Saved data entries:
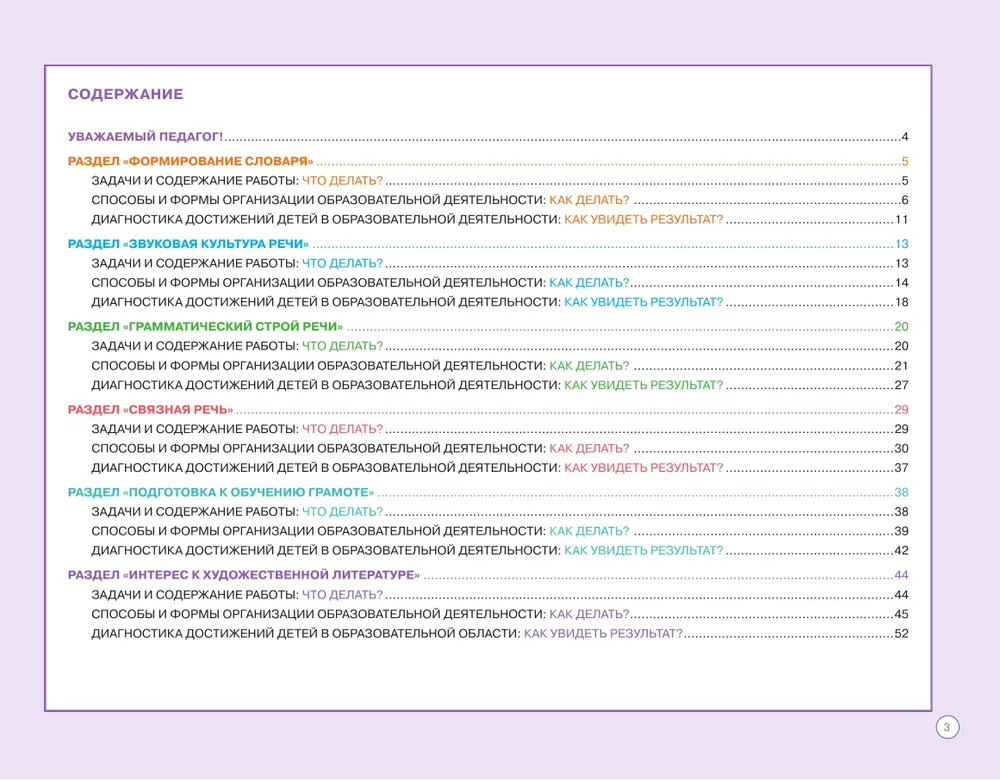Click the «КАК ДЕЛАТЬ?» entry for page 14

coord(589,283)
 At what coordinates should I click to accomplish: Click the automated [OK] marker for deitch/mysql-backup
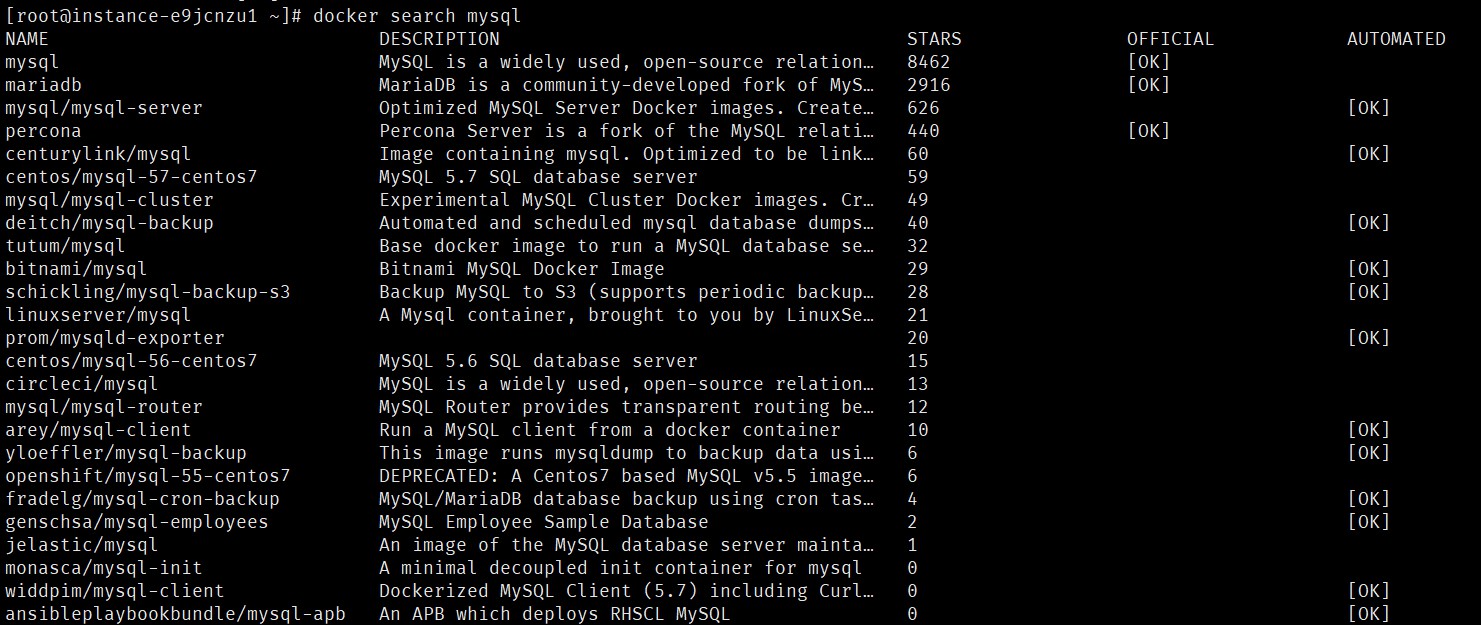(x=1368, y=223)
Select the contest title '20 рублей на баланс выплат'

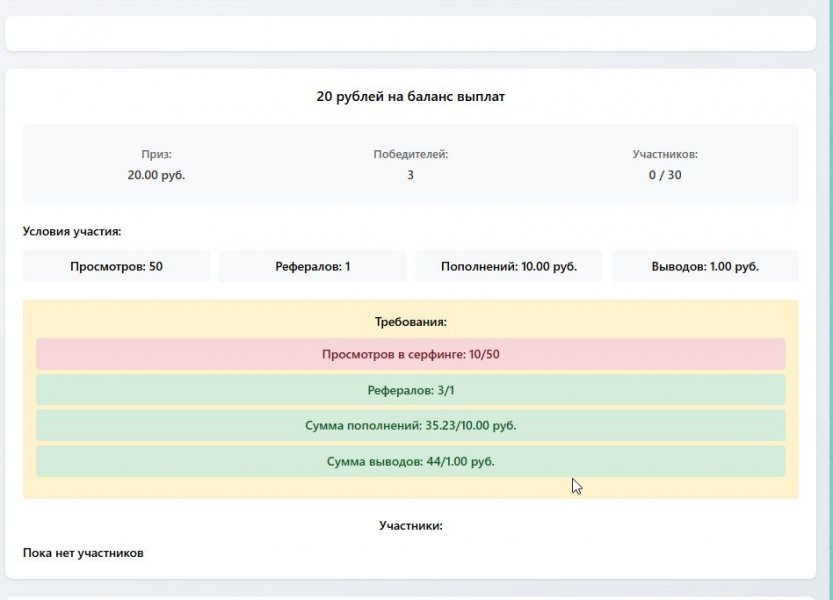[x=411, y=97]
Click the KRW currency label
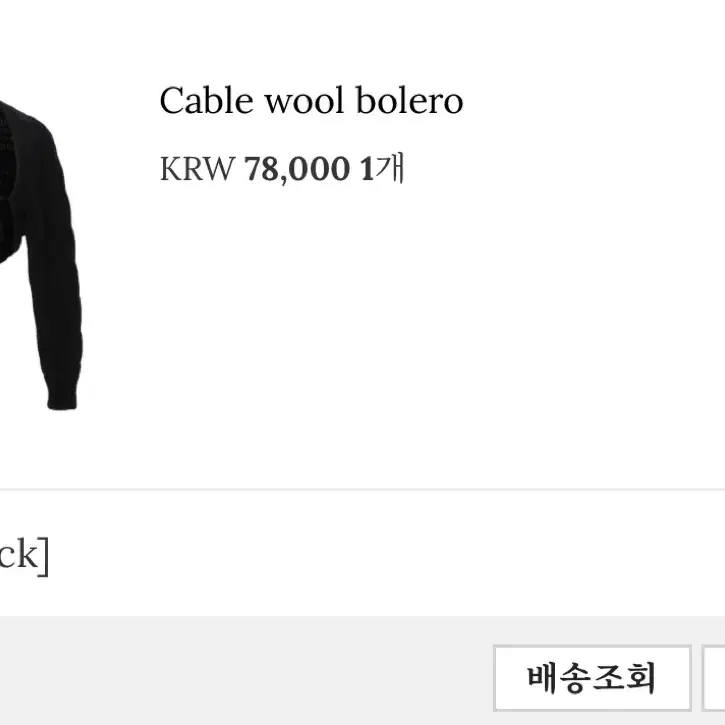This screenshot has width=725, height=725. click(x=197, y=169)
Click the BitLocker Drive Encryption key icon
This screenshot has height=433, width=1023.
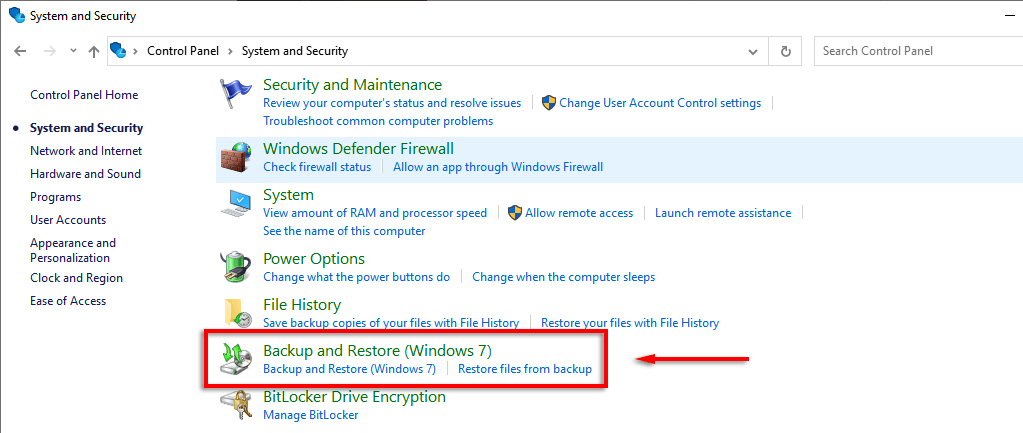click(236, 405)
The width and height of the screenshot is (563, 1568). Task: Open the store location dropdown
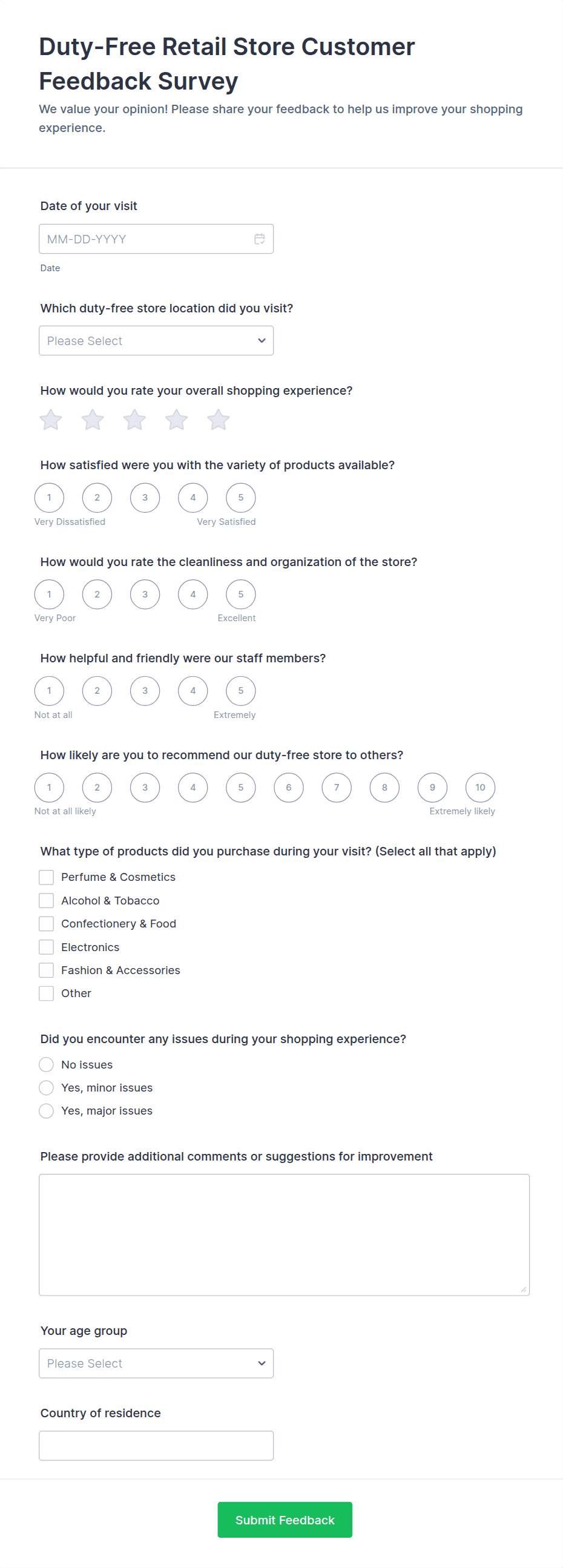pos(156,341)
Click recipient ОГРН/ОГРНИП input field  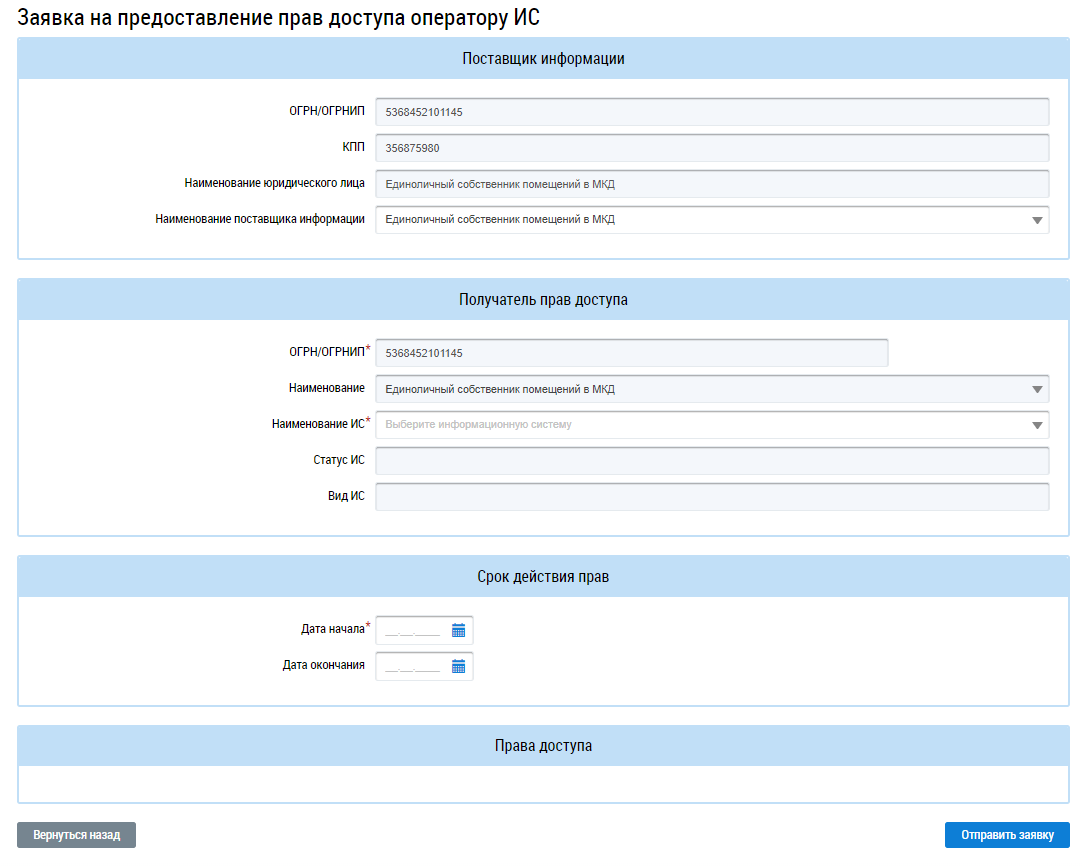pos(631,353)
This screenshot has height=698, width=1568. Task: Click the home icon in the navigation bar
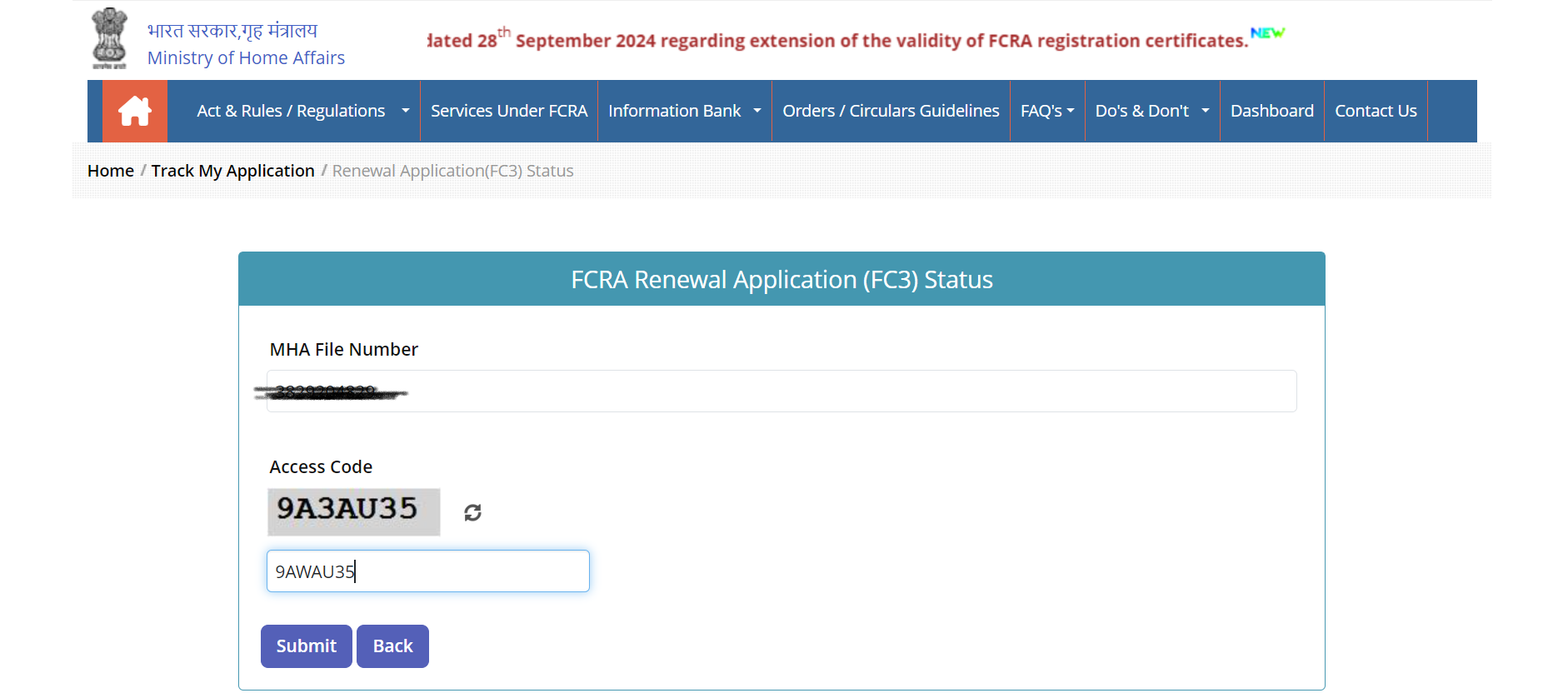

#### THE PROBLEM:
Provide a count of the lines in the data above that include the word "icon", stating the number alone.

#### RESULT OF THE EXERCISE:
2